# Hello, quick question about becoming a member



## tricia02476 (Jun 3, 2015)

Hi, we just brought a rollerteam and plan to take over the world ( or just travel  ) 
Do you except PayPal ?
Also can both me and my husband download the poi on both our phones ? 
Thanks 
Trish


----------



## Jimhunterj4 (Jun 3, 2015)

Give admin a shout they will fill you in no probs


----------



## Tezza33 (Jun 3, 2015)

View attachment 30877Yes to both questions, I use paypal to pay my subscription and you are allowed two Android devices, two PC's, two Apple products so you will be OK,


----------



## tricia02476 (Jun 4, 2015)

Thanks for your replys. 
 I'm definitely becoming a member now I 
No these things. Can anyone point me to 
Where the PayPal details are please ? 
Thanks again x


----------



## n brown (Jun 4, 2015)

tezza33 said:


> View attachment 30877Yes to both questions, I use paypal to pay my subscription and you are allowed two Android devices, two PC's, two Apple products so you will be OK,


 don't mind me saying,but you're a lot better looking than i expected,with a surprisingly sophisticated taste in ale !


----------



## Wooie1958 (Jun 4, 2015)

tricia02476 said:


> Thanks for your replys.
> I'm definitely becoming a member now I
> No these things. Can anyone point me to
> Where the PayPal details are please ?
> Thanks again x





Full instructions here         http://www.wildcamping.co.uk/forums/payments.php



Or on the Homepage on the right hand side under Site Navigation "  Become a Full Member "


----------



## Tezza33 (Jun 4, 2015)

n brown said:


> don't mind me saying,but you're a lot better looking than i expected,with a surprisingly sophisticated taste in ale !

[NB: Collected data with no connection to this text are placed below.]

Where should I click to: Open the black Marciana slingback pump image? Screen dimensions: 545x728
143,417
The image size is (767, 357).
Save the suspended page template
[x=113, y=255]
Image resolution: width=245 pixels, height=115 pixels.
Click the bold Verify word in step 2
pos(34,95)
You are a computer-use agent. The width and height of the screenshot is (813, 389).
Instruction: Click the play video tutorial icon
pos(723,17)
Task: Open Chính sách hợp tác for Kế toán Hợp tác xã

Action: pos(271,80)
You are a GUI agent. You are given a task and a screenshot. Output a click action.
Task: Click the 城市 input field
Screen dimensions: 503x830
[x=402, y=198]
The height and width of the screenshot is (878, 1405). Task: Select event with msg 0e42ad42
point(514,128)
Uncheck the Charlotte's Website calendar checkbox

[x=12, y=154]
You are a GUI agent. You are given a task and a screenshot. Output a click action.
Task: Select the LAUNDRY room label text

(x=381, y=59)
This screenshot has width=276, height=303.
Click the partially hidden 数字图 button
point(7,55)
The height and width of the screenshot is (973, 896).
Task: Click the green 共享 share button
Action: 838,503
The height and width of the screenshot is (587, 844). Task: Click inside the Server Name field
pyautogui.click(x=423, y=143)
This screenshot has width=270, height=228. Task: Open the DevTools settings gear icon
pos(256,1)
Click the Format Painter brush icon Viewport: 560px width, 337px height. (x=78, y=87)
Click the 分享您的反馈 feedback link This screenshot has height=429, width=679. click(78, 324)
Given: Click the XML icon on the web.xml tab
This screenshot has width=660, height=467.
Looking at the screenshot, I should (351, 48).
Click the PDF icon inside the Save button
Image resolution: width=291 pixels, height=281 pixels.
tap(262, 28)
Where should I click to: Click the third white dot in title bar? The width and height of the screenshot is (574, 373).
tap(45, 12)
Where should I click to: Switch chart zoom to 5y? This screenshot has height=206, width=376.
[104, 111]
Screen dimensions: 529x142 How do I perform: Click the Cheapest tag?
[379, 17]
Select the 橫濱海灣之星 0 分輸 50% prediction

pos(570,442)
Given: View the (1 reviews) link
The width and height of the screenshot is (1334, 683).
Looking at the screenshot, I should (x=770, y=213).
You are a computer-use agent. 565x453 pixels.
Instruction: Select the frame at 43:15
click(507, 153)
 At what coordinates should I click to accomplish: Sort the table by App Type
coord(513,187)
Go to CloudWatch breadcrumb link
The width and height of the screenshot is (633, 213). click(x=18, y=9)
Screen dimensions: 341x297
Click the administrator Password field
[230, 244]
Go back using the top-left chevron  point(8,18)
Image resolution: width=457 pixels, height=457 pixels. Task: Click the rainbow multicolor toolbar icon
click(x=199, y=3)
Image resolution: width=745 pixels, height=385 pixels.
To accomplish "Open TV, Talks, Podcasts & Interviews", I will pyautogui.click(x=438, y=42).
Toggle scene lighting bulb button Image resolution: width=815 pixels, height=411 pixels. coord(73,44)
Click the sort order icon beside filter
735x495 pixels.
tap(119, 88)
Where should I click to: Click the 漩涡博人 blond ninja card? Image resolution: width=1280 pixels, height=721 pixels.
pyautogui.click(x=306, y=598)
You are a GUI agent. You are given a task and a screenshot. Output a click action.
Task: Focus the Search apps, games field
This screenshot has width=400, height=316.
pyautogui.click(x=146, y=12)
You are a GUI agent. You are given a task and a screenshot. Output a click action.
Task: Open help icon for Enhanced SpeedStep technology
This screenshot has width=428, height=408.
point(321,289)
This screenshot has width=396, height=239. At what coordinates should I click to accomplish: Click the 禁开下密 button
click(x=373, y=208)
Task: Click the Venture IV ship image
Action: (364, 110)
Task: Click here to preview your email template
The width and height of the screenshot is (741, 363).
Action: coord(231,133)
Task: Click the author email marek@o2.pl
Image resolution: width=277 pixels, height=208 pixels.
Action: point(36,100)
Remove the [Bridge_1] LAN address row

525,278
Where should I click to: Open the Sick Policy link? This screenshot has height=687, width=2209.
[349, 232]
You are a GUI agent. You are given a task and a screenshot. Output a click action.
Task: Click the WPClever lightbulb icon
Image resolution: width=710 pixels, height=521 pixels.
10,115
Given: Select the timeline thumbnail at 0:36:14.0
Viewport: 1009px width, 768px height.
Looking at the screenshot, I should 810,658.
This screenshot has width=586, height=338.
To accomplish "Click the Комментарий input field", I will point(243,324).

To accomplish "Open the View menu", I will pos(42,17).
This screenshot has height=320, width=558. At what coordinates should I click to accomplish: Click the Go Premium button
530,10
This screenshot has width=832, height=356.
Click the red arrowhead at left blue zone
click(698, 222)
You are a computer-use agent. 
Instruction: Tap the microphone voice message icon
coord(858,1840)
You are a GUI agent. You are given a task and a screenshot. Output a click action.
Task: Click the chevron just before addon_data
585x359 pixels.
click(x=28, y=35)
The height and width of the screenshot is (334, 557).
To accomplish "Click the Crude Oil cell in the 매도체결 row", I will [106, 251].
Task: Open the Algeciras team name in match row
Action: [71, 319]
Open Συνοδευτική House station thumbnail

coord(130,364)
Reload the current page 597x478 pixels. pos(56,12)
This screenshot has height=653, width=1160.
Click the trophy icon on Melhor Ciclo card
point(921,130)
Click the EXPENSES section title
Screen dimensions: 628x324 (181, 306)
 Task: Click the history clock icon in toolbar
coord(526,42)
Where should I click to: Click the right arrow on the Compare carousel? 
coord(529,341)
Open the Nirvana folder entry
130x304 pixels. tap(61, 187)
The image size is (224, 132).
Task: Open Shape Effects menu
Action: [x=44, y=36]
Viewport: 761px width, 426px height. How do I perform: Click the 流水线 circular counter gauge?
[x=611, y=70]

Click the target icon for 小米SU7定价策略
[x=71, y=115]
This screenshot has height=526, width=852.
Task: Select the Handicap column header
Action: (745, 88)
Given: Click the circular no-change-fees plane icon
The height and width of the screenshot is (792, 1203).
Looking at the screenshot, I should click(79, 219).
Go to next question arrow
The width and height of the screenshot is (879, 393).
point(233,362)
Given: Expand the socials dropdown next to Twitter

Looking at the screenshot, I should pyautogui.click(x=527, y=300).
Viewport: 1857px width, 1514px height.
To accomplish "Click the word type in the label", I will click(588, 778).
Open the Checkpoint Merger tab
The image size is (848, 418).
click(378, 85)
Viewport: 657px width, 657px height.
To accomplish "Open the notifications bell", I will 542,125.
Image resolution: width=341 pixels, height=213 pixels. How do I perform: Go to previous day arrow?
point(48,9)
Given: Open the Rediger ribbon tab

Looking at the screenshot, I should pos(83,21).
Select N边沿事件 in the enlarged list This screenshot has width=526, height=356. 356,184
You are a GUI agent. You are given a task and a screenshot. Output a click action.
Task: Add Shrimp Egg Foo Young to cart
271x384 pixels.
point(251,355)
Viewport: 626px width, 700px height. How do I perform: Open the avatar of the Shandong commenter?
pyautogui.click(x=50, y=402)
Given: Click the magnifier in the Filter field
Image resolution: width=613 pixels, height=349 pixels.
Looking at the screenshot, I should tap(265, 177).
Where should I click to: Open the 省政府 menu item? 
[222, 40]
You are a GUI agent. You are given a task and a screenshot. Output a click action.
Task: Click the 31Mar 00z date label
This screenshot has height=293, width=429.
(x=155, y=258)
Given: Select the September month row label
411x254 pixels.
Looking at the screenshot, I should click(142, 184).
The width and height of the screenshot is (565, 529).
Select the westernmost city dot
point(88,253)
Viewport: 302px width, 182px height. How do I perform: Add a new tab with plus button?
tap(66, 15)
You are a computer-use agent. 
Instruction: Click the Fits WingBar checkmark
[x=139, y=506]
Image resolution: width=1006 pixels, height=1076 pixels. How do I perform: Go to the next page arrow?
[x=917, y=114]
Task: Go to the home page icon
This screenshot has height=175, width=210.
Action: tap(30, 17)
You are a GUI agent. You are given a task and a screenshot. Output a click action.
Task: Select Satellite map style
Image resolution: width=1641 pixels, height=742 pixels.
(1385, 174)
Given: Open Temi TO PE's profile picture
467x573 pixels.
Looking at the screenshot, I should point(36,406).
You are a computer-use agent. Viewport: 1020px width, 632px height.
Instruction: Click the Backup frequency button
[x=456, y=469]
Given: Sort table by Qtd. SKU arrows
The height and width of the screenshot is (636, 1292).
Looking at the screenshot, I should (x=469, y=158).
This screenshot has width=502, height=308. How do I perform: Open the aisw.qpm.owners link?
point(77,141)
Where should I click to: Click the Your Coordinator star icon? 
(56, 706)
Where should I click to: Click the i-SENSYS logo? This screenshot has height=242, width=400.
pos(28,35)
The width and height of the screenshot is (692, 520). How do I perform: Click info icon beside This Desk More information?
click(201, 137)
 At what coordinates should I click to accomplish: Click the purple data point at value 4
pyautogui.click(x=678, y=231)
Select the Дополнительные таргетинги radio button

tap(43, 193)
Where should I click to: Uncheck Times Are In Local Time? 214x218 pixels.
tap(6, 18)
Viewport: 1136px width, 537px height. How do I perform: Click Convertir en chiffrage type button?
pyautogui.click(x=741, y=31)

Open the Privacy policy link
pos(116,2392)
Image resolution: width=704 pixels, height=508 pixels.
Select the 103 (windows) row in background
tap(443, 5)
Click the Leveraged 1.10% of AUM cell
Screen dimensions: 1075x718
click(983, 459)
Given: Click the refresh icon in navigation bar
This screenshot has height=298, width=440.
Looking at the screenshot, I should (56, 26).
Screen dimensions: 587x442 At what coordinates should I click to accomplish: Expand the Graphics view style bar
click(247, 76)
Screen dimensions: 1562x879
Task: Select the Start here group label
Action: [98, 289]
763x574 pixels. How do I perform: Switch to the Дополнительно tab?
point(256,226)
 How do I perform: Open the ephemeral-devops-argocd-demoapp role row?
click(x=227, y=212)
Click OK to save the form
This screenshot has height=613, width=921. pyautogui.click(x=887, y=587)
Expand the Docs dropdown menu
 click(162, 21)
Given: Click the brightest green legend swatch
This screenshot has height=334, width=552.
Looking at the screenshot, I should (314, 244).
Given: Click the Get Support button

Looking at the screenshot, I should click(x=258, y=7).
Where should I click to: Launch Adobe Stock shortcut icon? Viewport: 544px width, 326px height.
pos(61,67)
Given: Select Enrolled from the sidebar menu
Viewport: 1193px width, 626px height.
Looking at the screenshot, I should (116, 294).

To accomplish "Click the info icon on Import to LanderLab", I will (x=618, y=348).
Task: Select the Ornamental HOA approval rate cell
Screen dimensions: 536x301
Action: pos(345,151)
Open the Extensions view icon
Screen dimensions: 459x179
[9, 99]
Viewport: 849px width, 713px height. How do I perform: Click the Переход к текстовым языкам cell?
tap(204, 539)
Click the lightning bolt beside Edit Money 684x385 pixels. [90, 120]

I must admit I have gone down a bit since that photo, lost my hair, not as many teeth, still shower four times a year though because it is important not to let standards drop and I am pleased you like my taste in ale, it is my favourite breakfast drink


----------



## n brown (Jun 4, 2015)

jeez, we've got more in common than i thought ! god help me !


----------



## Deleted member 21686 (Jun 5, 2015)

Well.worth becoming a member


----------